Inference

We compare our Facere models with the state-of-the-art Attribute Mask R-CNN (amrcnn) and FashionFormer (fformer) models. Since their repositories have conflicting dependencies, we create separate virtual environments for each of them. Here are all the models we used:

Model name	Description	Backbone	`FashionFail-train` data	download
`amrcnn-spine`	Attribute Mask-RCNN model released with Fashionpedia paper.	SpineNet-143	x	ckpt \| config
`fformer-swin`	Fashionformer model released by Fashionformer paper.	Swin-base	x	pth
`amrcnn-r50-fpn`	Attribute Mask-RCNN model released with Fashionpedia paper.	ResNet50-FPN	x	ckpt \| config
`fformer-r50-fpn`	Fashionformer model released by Fashionformer paper.	ResNet50-FPN	x	pth
`facere`	Mask R-CNN based model trained on `Fashionpedia-train`.	ResNet50-FPN	x	onnx
`facere+`	`facere` model finetuned on `FashionFail-train`.	ResNet50-FPN	✔	onnx

1. Inference on `Facere` models

(After training) Execute the following command to convert the trained model (.ckpt) to .onnx format:

python models/export_to_onnx.py \
--ckpt_path "model.ckpt" \
--onnx_path "model.onnx" \
--model_class "facere_base"  # either "facere_base" or "facere_plus"

Then, run inference using ONNX Runtime with:

python models/predict_models.py \
--model_name "facere_base" \  # either "facere_base" or "facere_plus"
--image_dir "path/to/images/to/run/inference/for/" \
--out_dir "path/to/where/predictions/will/be/saved/"

which saves all the predictions into a single compressed .npz file, which is storage-efficient. The file has the following structure:

{
    "image_file": str,        # image file name
    "boxes": numpy.ndarray,   # boxes in yxyx format (same as `amrcnn` model output)
    "classes": numpy.ndarray, # classes/categories in [1,n] for n classes
    "scores": numpy.ndarray,  # confidence scores of boxes in [0,1]
    "masks": list(dict),      # segmentation masks in encoded RLE format
}

Alternatively, see the inference code in HuggingFace Spaces.

2. Inference on Attribute Mask R-CNN [paper] [code]

Note on the repository: The whole repository is really complex and not easily editable, e.g. I couldn't run inference on GPUs, failed to convert the model to .onnx format, etc. Therefore, the following procedure is not optimal, but it works...

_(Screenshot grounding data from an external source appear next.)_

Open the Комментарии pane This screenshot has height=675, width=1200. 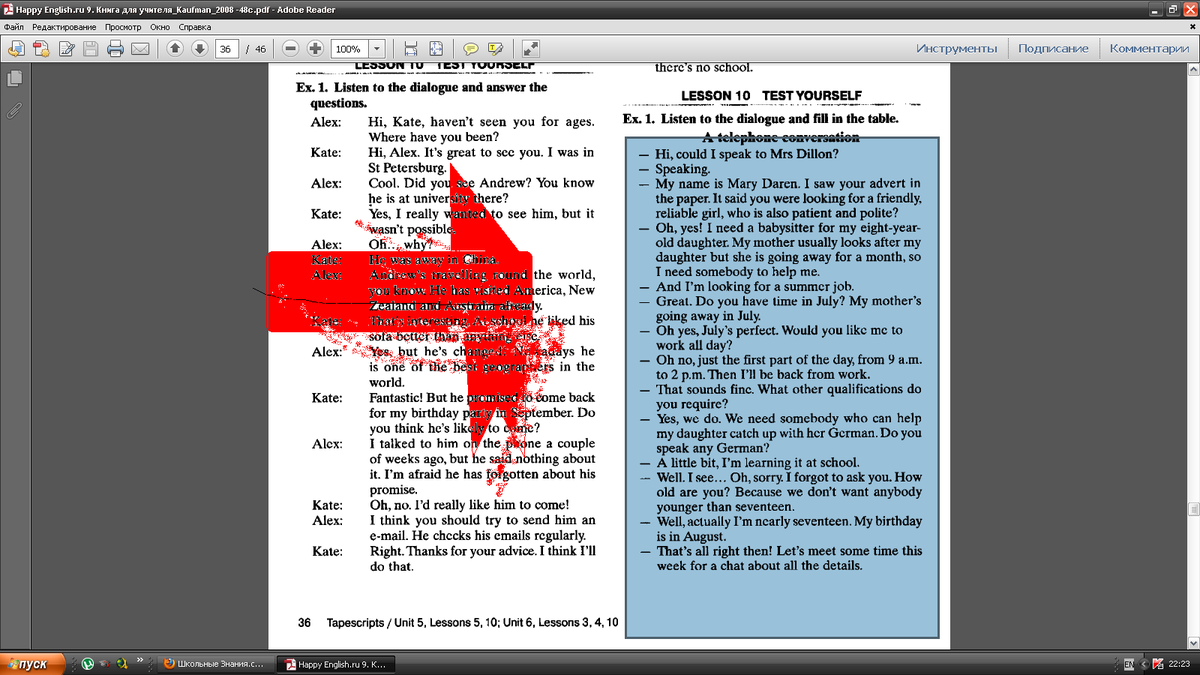click(1149, 49)
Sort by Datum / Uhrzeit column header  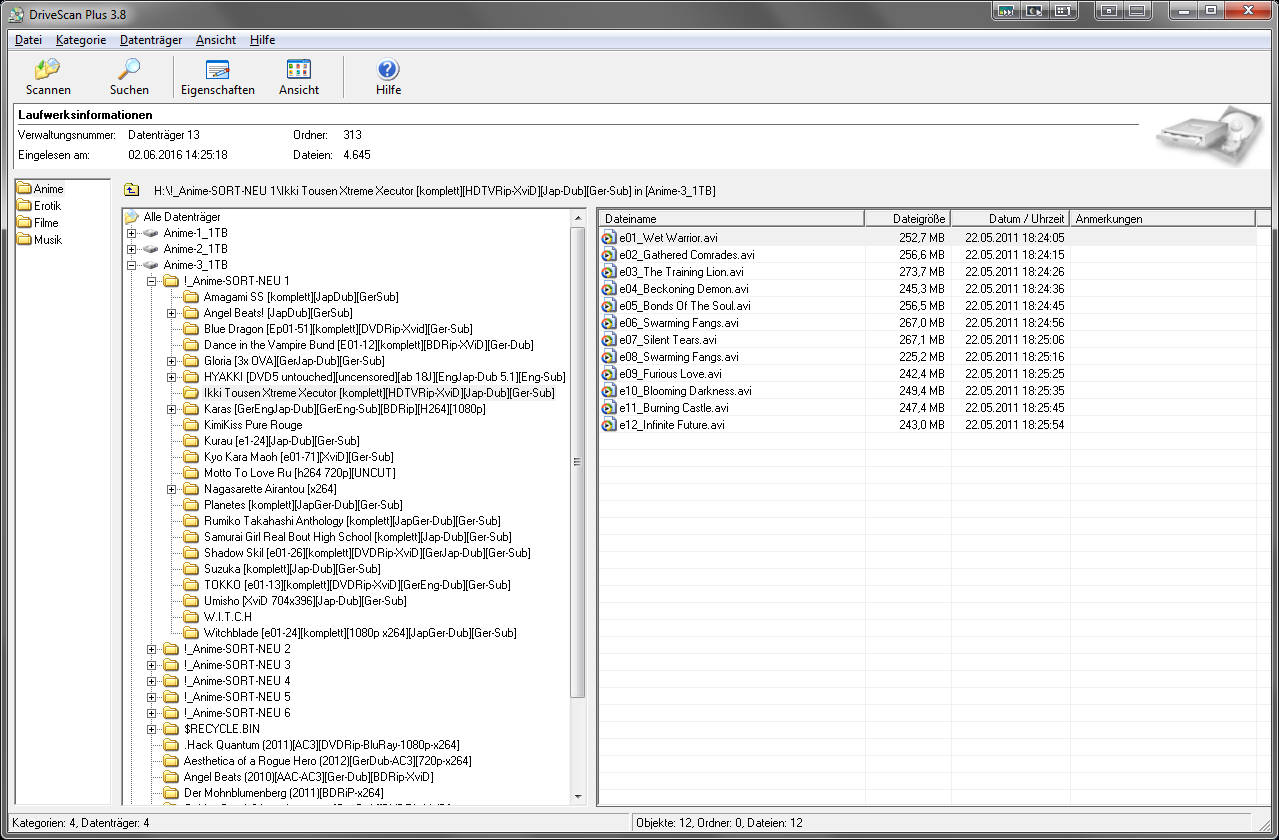1010,218
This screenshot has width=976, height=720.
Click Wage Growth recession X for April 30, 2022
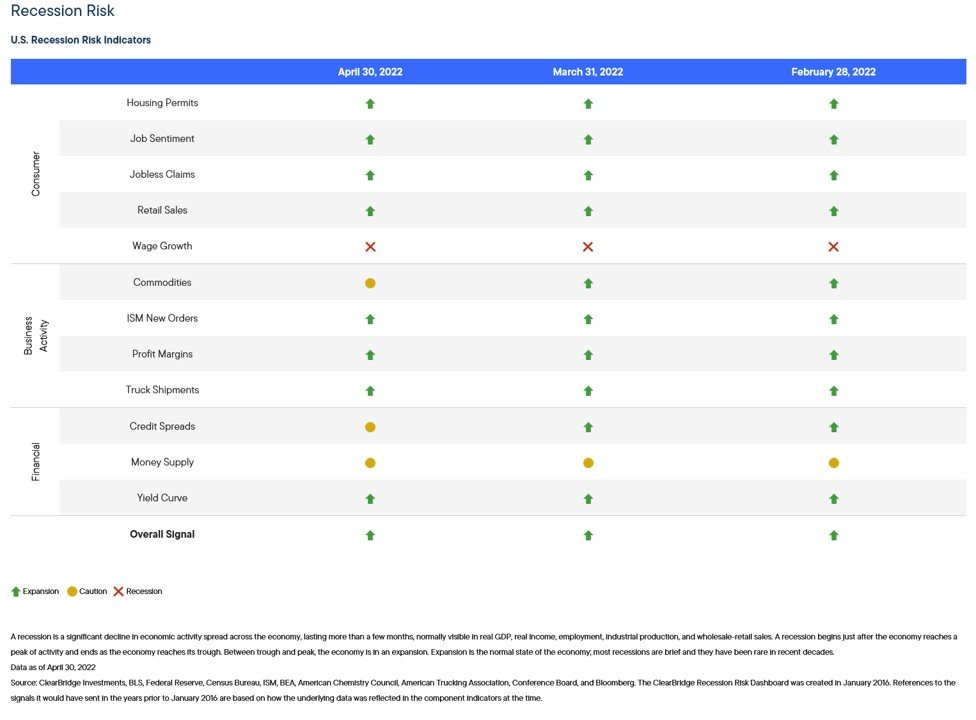370,246
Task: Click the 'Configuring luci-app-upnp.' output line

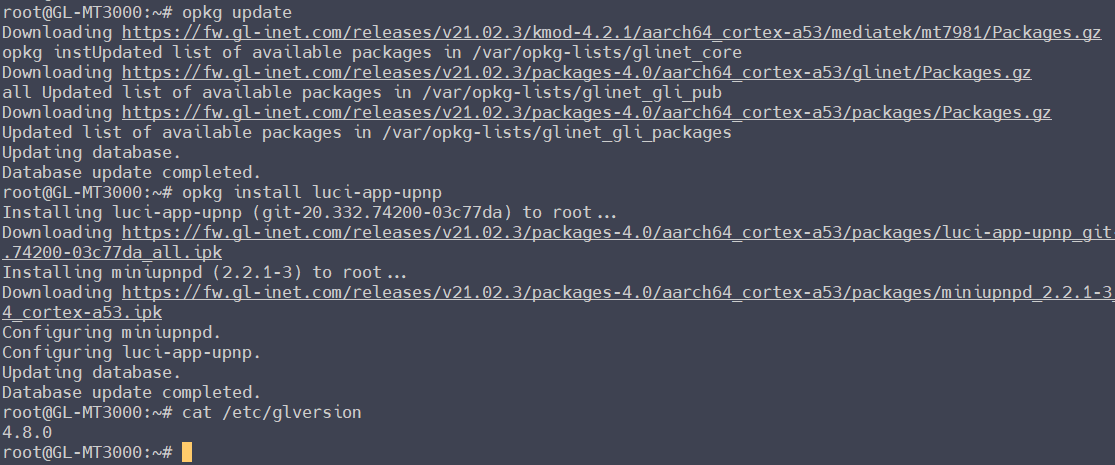Action: click(131, 352)
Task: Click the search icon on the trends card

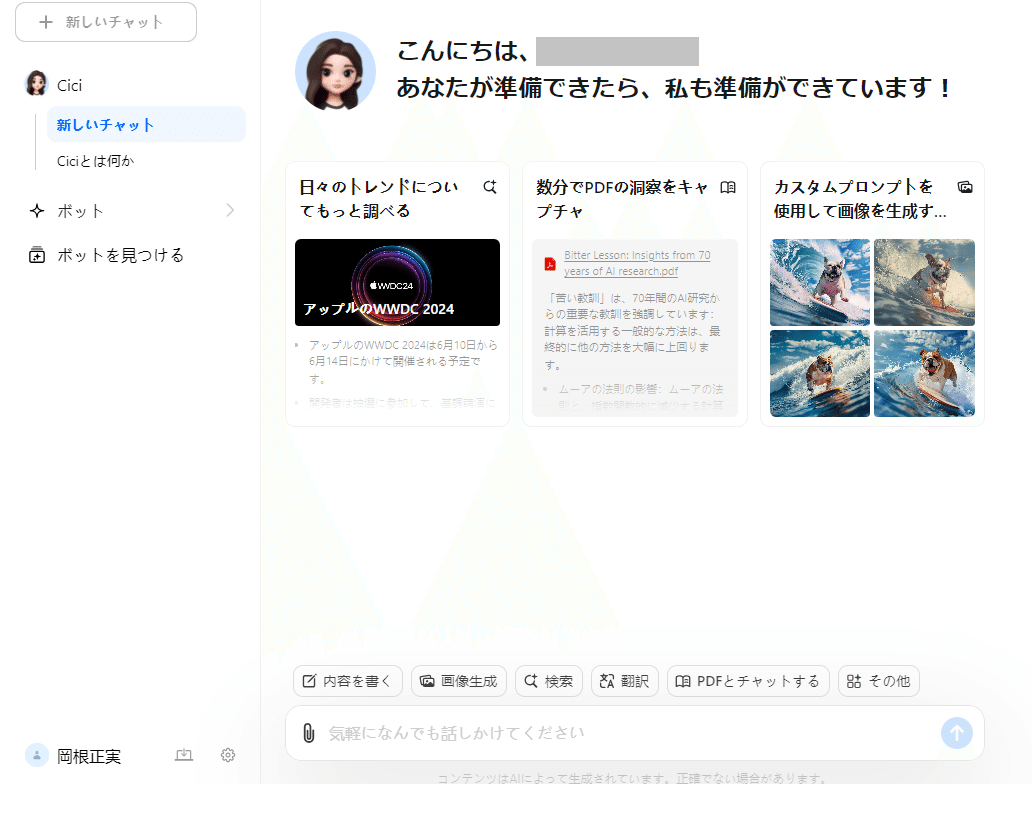Action: [489, 185]
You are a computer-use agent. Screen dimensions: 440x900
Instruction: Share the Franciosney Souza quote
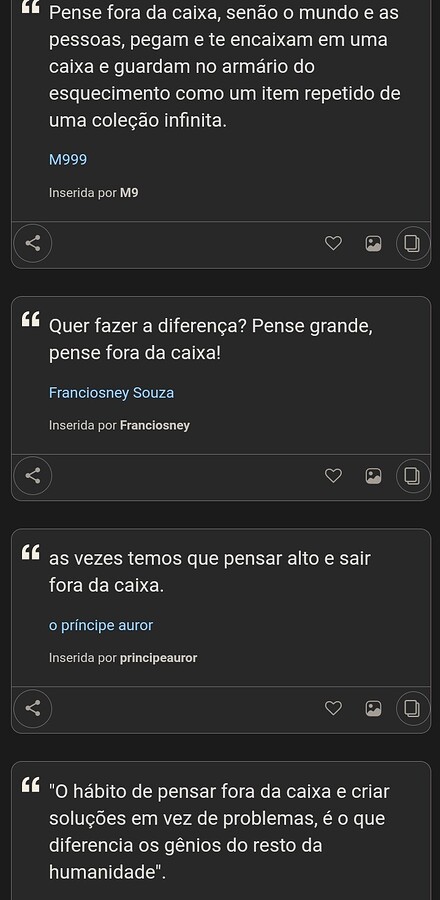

Create and activate the conda environment:

conda create -n amrcnn python=3.9
conda activate amrcnn

Install dependencies:

pip install tensorflow-gpu==2.11.0 Pillow==9.5.0 pyyaml opencv-python-headless tqdm pycocotools

Clone the repository, navigate to the detection directory and download the models:

cd /change/dir/to/fashionfail/repo/
git clone https://github.com/jangop/tpu.git
cd tpu
git checkout 85b65b6
cd models/official/detection
curl https://storage.googleapis.com/cloud-tpu-checkpoints/detection/projects/fashionpedia/fashionpedia-spinenet-143.tar.gz --output fashionpedia-spinenet-143.tar.gz
tar -xf fashionpedia-spinenet-143.tar.gz
curl https://storage.googleapis.com/cloud-tpu-checkpoints/detection/projects/fashionpedia/fashionpedia-r50-fpn.tar.gz
tar -xf fashionpedia-r50-fpn.tar.gz

The inference script expects a .zip file for the input images. Hence, zip the FashionFail-test data, for example:

cd ~/.cache/fashionfail/
tar -cvf ff_test.tar images/test/*

Finally, we can run inference with:

cd some_path/fashionfail/tpu/models/official/detection
python inference_fashion.py \
    --model="attribute_mask_rcnn" \
    --config_file="projects/fashionpedia/configs/yaml/spinenet143_amrcnn.yaml" \
    --checkpoint_path="fashionpedia-spinenet-143/model.ckpt" \
    --label_map_file="projects/fashionpedia/dataset/fashionpedia_label_map.csv" \
    --output_html="out.html" --max_boxes_to_draw=8 --min_score_threshold=0.01 \
    --image_size="640" \
    --image_file_pattern="~/.cache/fashionfail/ff_test.tar" \
    --output_file="outputs/spinenet143-ff_test.npy"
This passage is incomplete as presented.